Complex dependence affected the deployment, likewise, it also affected your ability to deliver the new code, new function.
We will slowly code depends on the smaller, the real is isolated from the task of each application from the code.Fortunately, the code itself has very good isolation degree, so the process is much easier.
Have an application requires special attention, because it is the biggest challenge we do extension.
Log function has two: when the build log data block in through the message queue, update the database corresponding to the line, and then push it to the Pusher for real-time user interface updates.
Log block in the form of flow at different process at the same time come in, and then be a process to deal with.This process up process of 100 messages per second.
Normally such processing log flow way is also OK, but it also means that it is hard to deal with some moment all of a sudden growth of log messages, so that only the expansion of the process for our system will become a big obstacle.
The problem is that the process is in accordance with the order of the message to the message queue for processing, and Travis all things rely on these news in CI.
Update the database of a log flow means that updates a row containing all of the log data.Update user interface log means, of course, add a new node in the DOM tree.
In order to solve this difficult problem, we need to change a lot of code.
But first, we need to know what is a better solution, good solution should be able to let us easily extended log processing part.
We decided to deal with the order as an attribute of the message itself, rather than implicit dependent on their order was placed in the message queue.
The idea is by Leslie Lamport a paper published in 1978《Time, Clocks, and the
Ordering of Events in a Distributed System》The inspiration.
In this paper, Lamport described in a distributed system, using incrementing counter to keep the order of the events.When a message is sent, the sender will increase before the message is the receiver receives the value of the counter.
We can simplify the idea, because in our scenario a log block can only come from a sender.Increasing process as long as the value of the counter, can let after log collection work easier.

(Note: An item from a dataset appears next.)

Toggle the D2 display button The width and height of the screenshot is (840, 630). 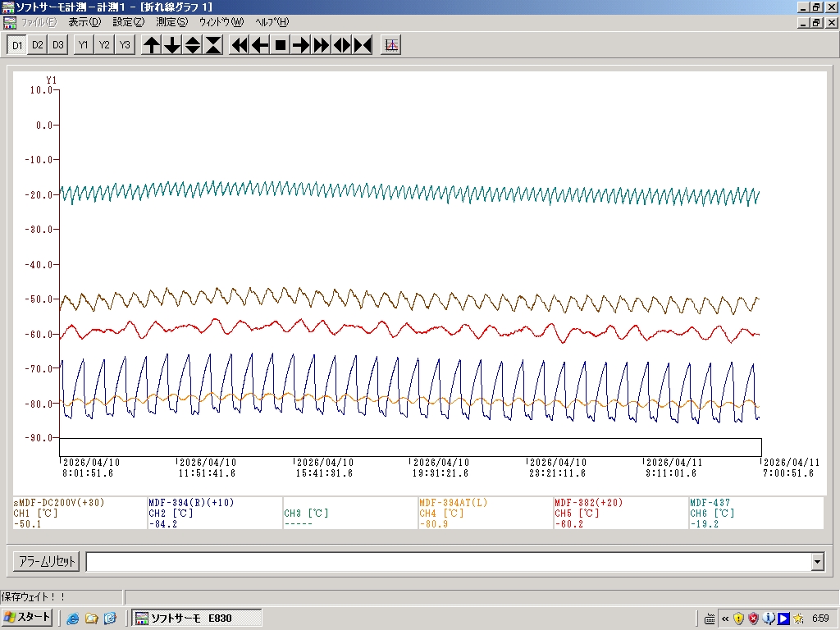[x=38, y=45]
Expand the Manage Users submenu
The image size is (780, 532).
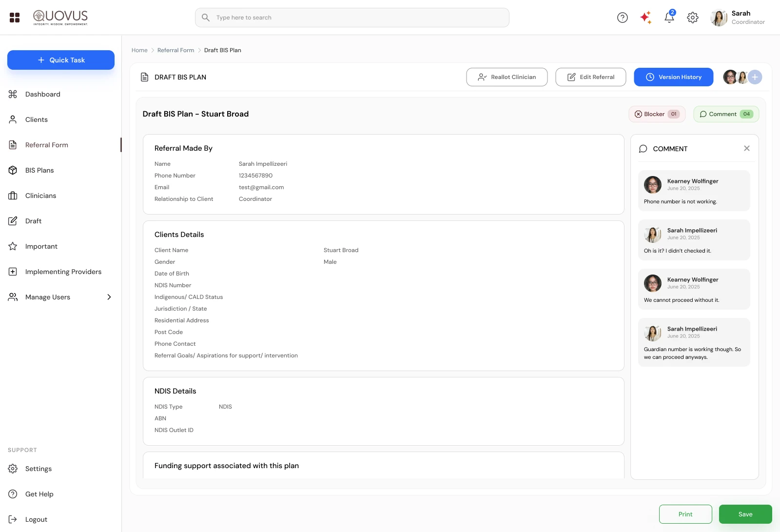pyautogui.click(x=109, y=297)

The rest of the work is on the log blocks according to the value of the counter arrangement.
Difficulty is that this design is equivalent to allow to write the piece of log database, these small log piece only at the end of the corresponding task will be written to the full in the log.
But this will directly affect the user interface.We have to face in disorderly way of news is coming.This change affect the scope of large, but it is, in turn, simplify the many parts of the code.

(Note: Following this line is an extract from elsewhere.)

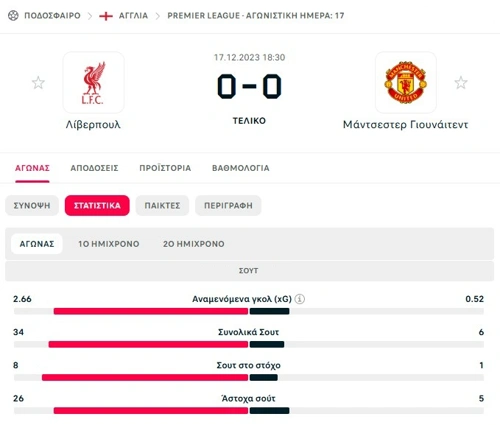The height and width of the screenshot is (425, 500).
Task: Open the ΑΓΓΛΙΑ breadcrumb link
Action: [133, 16]
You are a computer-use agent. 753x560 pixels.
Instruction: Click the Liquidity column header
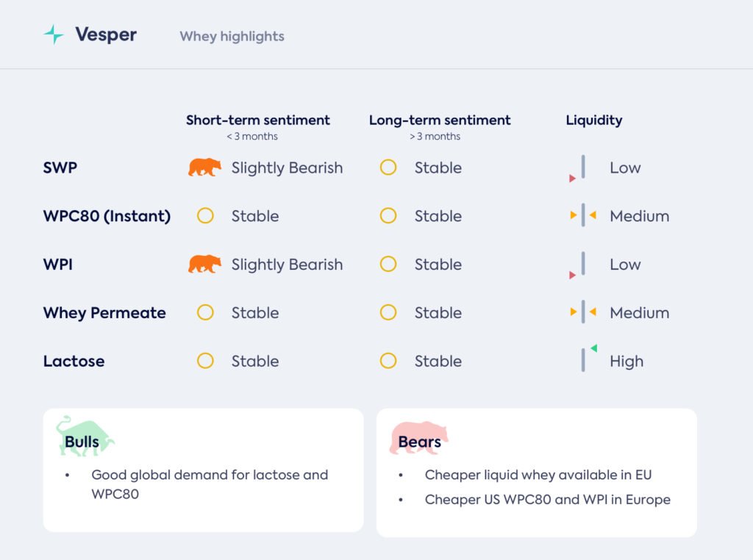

On the surface, this seems to be irrelevant.But depends on the order that you should not need to rely on can bring more potential complexity.
Now we don't have to depend on how information is transmitted, because now we can get their order at any time.

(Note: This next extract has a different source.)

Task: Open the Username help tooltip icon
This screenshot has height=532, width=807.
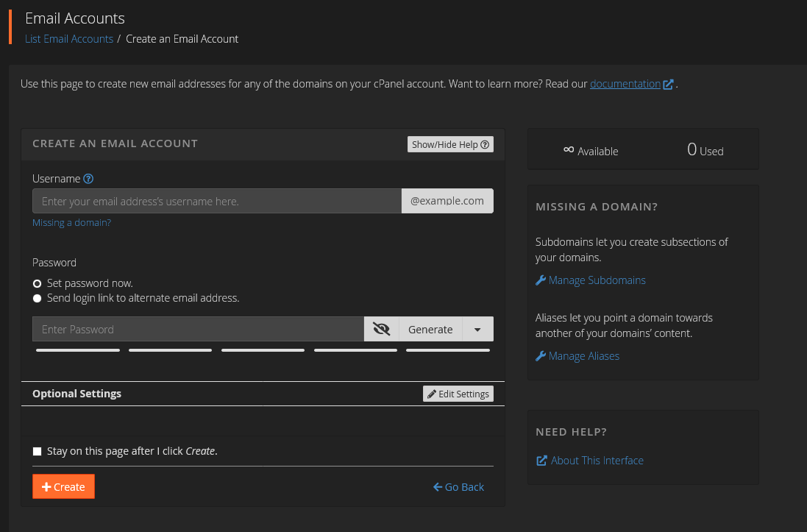Action: (88, 179)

We have modified the code, because the code makes a hypothesis, any information is order, and this assumption is completely wrong.In a distributed system, events can be in any order at any time.We only need to make sure that we can put these pieces back together again.
You can get this question from our blog more detailed instructions.
In 2013, we have been running build 45000 times a day.We are still in the price for the design of the earlier, but we are slowly improving design.
We have a problem now.All system components or share the same database.If the database problems, nature will be the problems all the components.The failure last week we just met once.
It also means the number of log write (now can reach 300 times per second) the performance of the affected our API, when users browse our user interface may be a little more slowly.
In addition, when we when considered from the number of build tasks, our next challenge is how to expand our data capacity.
Travis CI in 500 to build running on the server, it can no longer be a small distributed system.We are now begin to address the problem was from a relatively small dimensions to consider, but even in that dimension, you can also meet lots of interesting challenges.According to our experience, simple and direct solution is always better than the more complex.